Saved data entries
[Start of Attachment]

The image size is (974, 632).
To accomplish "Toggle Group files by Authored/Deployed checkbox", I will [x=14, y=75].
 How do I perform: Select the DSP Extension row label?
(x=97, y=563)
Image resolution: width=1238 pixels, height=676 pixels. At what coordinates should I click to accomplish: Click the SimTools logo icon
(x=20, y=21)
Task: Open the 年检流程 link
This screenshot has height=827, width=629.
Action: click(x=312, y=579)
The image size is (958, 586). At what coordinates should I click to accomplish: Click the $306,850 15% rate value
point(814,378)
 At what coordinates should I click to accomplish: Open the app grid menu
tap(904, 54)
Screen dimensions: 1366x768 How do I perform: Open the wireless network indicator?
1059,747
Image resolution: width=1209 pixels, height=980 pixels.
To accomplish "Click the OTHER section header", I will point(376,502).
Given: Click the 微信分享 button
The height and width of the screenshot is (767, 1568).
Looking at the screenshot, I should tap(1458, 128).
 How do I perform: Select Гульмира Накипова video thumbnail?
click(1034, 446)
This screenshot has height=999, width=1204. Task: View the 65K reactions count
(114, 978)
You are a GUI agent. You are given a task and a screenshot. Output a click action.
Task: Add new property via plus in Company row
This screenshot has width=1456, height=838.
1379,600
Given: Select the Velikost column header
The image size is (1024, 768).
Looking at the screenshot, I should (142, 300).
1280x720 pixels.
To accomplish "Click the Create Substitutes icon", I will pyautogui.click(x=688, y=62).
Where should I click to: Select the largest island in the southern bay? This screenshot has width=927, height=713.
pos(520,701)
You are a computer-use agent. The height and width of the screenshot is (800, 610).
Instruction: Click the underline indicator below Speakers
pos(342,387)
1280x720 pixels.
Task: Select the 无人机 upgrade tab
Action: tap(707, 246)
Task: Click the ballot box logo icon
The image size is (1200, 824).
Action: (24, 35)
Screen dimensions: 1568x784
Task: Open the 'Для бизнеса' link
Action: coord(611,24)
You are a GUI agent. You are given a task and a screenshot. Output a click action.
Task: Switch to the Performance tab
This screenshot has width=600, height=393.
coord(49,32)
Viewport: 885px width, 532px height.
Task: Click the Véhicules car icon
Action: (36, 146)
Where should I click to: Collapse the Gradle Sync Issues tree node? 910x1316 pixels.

[End of Attachment]

Reproduce verbatim only the lines from the one holding "How do I perform: Select Гульмира" through the end of the records.

 How do I perform: Select Гульмира Накипова video thumbnail?
click(1034, 446)
This screenshot has height=999, width=1204. Task: View the 65K reactions count
(114, 978)
You are a GUI agent. You are given a task and a screenshot. Output a click action.
Task: Add new property via plus in Company row
This screenshot has width=1456, height=838.
1379,600
Given: Select the Velikost column header
The image size is (1024, 768).
Looking at the screenshot, I should (142, 300).
1280x720 pixels.
To accomplish "Click the Create Substitutes icon", I will pyautogui.click(x=688, y=62).
Where should I click to: Select the largest island in the southern bay? This screenshot has width=927, height=713.
pos(520,701)
You are a computer-use agent. The height and width of the screenshot is (800, 610).
Instruction: Click the underline indicator below Speakers
pos(342,387)
1280x720 pixels.
Task: Select the 无人机 upgrade tab
Action: tap(707, 246)
Task: Click the ballot box logo icon
The image size is (1200, 824).
Action: (24, 35)
Screen dimensions: 1568x784
Task: Open the 'Для бизнеса' link
Action: coord(611,24)
You are a GUI agent. You are given a task and a screenshot. Output a click action.
Task: Switch to the Performance tab
This screenshot has width=600, height=393.
coord(49,32)
Viewport: 885px width, 532px height.
Task: Click the Véhicules car icon
Action: (36, 146)
Where should I click to: Collapse the Gradle Sync Issues tree node? 910x1316 pixels.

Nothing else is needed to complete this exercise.